Не все так просто, думаю я, перенося эту историю на нашу современность. Время – самая странная и непонятная субстанция в человеческом мироощущении – имеет такую же странную и непонятную силу. Что есть вера? – без всякой иронии спрашиваю я сам себя и отвечаю: связь с будущим. С той минутой, которую ты просишь у времени как долгожданную минуту победы и счастья. И она появится.

Эту наивную, как наивная живопись, мысль я подтверждаю своим недавним опытом. Всю жизнь я хотел написать книгу о своем отце. Книгу об отце и сыне, о проявлении и продолжении одного в другом. Я ее писал пять лет – но даже так сказать нельзя, потому что я ничего не писал в привычном смысле этого слова. Я все знал, но слова не соединялись со мной, не оживали, не сливались с той будущей минутой, где я должен был им обрадоваться.
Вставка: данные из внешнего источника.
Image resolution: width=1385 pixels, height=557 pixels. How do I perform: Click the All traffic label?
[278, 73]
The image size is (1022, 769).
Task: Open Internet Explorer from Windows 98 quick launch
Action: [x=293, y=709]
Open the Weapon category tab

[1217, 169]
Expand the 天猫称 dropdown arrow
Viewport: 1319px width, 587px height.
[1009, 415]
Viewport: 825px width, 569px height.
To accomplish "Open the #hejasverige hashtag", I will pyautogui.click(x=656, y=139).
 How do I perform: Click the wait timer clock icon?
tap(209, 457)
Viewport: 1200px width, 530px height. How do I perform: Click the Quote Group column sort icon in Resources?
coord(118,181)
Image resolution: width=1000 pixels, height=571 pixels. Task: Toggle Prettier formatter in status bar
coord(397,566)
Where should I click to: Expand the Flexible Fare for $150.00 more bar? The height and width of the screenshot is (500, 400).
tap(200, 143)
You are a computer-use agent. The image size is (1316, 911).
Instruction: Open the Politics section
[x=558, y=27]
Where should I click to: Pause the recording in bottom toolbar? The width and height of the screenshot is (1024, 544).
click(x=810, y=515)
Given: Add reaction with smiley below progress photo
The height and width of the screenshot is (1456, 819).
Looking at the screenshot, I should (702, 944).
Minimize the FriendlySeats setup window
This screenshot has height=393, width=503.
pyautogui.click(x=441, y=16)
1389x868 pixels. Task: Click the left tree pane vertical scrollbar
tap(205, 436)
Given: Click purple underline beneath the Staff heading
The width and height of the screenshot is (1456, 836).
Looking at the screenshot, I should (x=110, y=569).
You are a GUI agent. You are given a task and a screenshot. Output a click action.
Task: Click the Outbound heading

Может быть, думаю я сейчас, виновато было мое стремление писать всегда о самом главном? Я никак не мог выбрать это главное, хотя знал и видел все, что было с отцом. 

Как он, пятилетний, едет ночью на телеге, со всей семьей убегая от раскулачивания, и смотрит на звезды, которые стекают вниз вместе с его слезами. 

Как на его глазах гэпэушник протыкает штыком маленькую заболевшую девочку из раскулаченных – «чтоб не мучилась». 

Как он онемевает на год от испуга. 

Как видит беспросветную жизнь, а потом находит в ней для себя улыбку неба среди туч и понимает, что навсегда это небо станет молчаливым собеседником, забирающим себе, а может, и растворяющим в себе безответные на земле вопросы. 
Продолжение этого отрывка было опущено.